■ Text block
——

- Born: Ichiro Fukuzawa January 18, 1898 Tomioka-machi, Kitakanra-gun, Gunma Prefecture, Japan
- Died: October 16, 1992 (aged 94) Japan
- Known for: Introducing Surrealism to Japan
- Style: Surrealist, Expressionist, Modernist
- Movement: Surrealism

= Ichiro Fukuzawa =

Japanese modernist painter

Ichiro Fukuzawa (January 18, 1898 – October 16, 1992) was a Japanese modernist painter credited with the establishment of Surrealism in Japan's artistic communities during the early 1930s.

While Surrealist artists are known for their distinct focus on the human subconsciousness and dreams, Fukuzawa's Western-style (yōga) paintings depart from such conventions by instead providing sharply satirical commentaries on human behavior and systemic social issues in Japan, including the Japanese occupation of Manchuria and the adverse impacts of the 1973 Oil Crisis on the Japanese economy. Since he was associated with Surrealism's progressive ideas, Fukuzawa's art became a contentious issue for the Japanese State that led to his subsequent imprisonment and forced him to pursue pro-Imperial subjects during the Second World War.

Fukuzawa's career was not limited to the Japanese islands as he traveled extensively across mainland Asia, Europe, the United States, and Australia where his exposure to key socio-political events and artistic styles influenced his later periods of creativity.

Despite his violation of the Peace Preservation Law during World War II, Fukuzawa is celebrated as one of only a few individuals in Japanese history to have been imprisoned for breaking national laws and to be regarded as a Person of Cultural Merit and the recipient of the Order of Culture within his lifetime.

== Early life ==
Fukuzawa was born in Tomioka-machi, Kitakanra-gun, Gunma Prefecture, Japan, to a wealthy family that owned multiple businesses within the silk and banking industries. In 1918, he entered Tokyo Imperial University to study literature, but departed prior to completion of his degree in order to learn sculpting at the studio of Fumio Asakura.

== Early career (1924–1931) ==
The affluence of Fukuzawa's family permitted him to study European art in France between 1924 and 1931. Paris was the nexus from which Fukuzawa found inspiration in European Surrealism, mainly through Max Ernst's collage series La Femme 100 Tetes (1929) and the paintings of Giorgio de Chirico. Fukuzawa's fascination with this highly influential European modern art movement compelled him to alter his preferred medium from sculpture to painting; Ernst's cut-outs of printed material and their reassemblage into entirely new works of art inspired Fukuzawa to apply the same technique to painting. Fukuzawa's intense attraction to Surrealism is directly attributed to his perceived connections between the movement and the traditional Japanese literary genres of haiku and koan. As haiku seeks to convey in short form descriptions of larger images, Fukuzawa likewise intended to express and extend through the confines of a finite painted canvas the magnitude of Surrealist thought.

== Return to Japan (1931–1939) ==
Fukuzawa's earliest Surrealist works were featured at The First Dokuritsu Bijutsu Kyokai (Independent Artists Association) in 1931, an exhibition that primarily highlighted younger, Fauvist-inspired Japanese artists. Fukuzawa exhibited 37 paintings under a "Special Submission" category to which he received a positive reception from both audiences and critics. Subsequent to this success, Fukuzawa then became a regular participant in future installments of the Dokuristu Bijutsu.

——

Data items

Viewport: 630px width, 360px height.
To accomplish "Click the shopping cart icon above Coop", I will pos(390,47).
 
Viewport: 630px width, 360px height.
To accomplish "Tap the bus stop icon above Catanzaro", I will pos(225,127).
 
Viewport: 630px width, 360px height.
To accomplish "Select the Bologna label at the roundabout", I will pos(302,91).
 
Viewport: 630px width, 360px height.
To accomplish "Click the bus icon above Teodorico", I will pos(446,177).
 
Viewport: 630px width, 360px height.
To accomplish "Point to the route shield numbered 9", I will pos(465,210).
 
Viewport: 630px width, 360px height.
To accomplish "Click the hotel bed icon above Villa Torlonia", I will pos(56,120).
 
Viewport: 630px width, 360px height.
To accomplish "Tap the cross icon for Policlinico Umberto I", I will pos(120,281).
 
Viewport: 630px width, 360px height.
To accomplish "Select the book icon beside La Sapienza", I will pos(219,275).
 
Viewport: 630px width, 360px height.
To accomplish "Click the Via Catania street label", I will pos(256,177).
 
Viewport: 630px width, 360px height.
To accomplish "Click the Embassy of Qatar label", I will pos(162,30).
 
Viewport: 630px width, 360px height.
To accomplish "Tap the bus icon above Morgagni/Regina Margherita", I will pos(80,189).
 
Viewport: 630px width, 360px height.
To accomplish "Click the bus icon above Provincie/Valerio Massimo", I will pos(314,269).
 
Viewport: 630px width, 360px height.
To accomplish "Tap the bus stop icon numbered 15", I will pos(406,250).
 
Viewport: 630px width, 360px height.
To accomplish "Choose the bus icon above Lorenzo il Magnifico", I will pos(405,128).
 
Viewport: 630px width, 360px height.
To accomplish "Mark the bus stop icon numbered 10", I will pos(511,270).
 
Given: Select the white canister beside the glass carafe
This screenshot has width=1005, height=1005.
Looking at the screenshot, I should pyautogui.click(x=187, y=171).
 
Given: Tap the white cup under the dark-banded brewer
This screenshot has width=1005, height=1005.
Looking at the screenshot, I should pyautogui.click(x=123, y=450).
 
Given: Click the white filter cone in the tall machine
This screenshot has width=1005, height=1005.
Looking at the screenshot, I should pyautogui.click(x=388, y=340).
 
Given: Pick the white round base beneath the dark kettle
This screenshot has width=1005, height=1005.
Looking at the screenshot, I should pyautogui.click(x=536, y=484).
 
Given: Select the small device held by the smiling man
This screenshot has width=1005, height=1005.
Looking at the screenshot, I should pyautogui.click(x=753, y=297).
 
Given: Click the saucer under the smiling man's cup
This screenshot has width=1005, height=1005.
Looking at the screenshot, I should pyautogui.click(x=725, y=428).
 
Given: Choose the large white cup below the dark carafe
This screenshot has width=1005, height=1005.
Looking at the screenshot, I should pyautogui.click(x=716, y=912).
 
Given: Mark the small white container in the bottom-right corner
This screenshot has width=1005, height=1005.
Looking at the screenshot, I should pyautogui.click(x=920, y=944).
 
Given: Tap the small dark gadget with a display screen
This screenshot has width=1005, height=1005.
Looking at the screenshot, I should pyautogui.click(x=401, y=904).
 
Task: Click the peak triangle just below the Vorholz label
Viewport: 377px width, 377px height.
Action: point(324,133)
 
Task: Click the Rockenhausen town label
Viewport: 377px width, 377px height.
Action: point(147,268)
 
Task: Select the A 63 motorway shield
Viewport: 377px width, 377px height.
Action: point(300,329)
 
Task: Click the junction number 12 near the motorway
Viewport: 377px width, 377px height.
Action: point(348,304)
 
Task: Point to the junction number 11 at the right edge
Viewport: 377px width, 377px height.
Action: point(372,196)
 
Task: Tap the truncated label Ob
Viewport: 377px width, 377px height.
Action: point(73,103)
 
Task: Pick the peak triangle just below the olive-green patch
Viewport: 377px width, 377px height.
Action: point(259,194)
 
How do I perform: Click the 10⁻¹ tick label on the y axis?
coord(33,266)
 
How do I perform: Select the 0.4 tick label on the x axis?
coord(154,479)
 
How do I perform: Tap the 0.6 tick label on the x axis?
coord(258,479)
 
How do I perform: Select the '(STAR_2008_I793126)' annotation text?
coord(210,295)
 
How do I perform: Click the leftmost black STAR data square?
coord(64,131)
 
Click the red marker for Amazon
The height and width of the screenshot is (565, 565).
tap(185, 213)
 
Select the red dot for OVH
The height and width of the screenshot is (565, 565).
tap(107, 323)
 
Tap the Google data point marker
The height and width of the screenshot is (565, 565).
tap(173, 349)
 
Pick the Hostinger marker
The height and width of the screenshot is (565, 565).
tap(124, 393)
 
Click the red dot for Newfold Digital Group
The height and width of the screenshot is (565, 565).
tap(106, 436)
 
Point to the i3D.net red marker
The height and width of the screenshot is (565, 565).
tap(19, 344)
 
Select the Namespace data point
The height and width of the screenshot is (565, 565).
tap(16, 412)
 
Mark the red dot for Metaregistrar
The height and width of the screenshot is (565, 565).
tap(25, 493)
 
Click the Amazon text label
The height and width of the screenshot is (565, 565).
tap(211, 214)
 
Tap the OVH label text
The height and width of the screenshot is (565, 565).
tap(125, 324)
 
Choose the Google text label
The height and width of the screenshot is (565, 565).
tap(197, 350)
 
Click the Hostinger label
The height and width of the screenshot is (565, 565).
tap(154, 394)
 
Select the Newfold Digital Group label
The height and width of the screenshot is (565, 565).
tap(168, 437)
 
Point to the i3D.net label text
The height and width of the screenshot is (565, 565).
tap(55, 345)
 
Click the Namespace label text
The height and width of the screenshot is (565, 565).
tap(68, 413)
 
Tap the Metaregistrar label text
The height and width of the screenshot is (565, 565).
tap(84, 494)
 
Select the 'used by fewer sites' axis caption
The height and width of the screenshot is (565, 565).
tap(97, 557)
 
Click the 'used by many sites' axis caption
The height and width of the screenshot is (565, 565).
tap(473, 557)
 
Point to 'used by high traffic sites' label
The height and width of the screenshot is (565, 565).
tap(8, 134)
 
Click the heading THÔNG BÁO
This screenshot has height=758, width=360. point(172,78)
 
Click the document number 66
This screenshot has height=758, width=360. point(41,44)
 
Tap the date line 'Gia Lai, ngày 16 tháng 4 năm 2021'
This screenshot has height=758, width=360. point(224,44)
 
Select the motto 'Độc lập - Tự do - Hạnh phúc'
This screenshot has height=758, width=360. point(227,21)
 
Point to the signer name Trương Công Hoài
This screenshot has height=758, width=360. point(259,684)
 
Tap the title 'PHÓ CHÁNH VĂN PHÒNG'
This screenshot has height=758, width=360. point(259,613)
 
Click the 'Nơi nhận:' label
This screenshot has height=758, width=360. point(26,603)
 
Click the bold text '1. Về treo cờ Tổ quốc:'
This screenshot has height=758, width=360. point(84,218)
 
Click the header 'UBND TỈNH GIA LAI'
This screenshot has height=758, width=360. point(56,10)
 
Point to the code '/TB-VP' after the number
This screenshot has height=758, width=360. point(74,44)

——

■ Required tasks
1 - Based on the Ichiro Fukuzawa article, do these statements agree with it? Answer yes or no for each and quote the words that decide it. (a) Fukuzawa completed his literature degree at Tokyo Imperial University. (b) Fukuzawa studied European art in France from 1924 to 1931. (c) Fukuzawa showed 37 paintings at The First Dokuritsu Bijutsu Kyokai.
2 - Reproduce the Ichiro Fukuzawa article word for word from "- Born: Ichiro" to "the early 1930s.".
The listing comes from a separate source.

■ Solutions per task
1 -
(a) No: "departed prior to completion of his degree in order to learn sculpting at the studio of Fumio Asakura"
(b) Yes: "The affluence of Fukuzawa's family permitted him to study European art in France between 1924 and 1931."
(c) Yes: "Fukuzawa exhibited 37 paintings under a "Special Submission" category"

2 -
- Born: Ichiro Fukuzawa January 18, 1898 Tomioka-machi, Kitakanra-gun, Gunma Prefecture, Japan
- Died: October 16, 1992 (aged 94) Japan
- Known for: Introducing Surrealism to Japan
- Style: Surrealist, Expressionist, Modernist
- Movement: Surrealism

= Ichiro Fukuzawa =

Japanese modernist painter

Ichiro Fukuzawa (January 18, 1898 – October 16, 1992) was a Japanese modernist painter credited with the establishment of Surrealism in Japan's artistic communities during the early 1930s.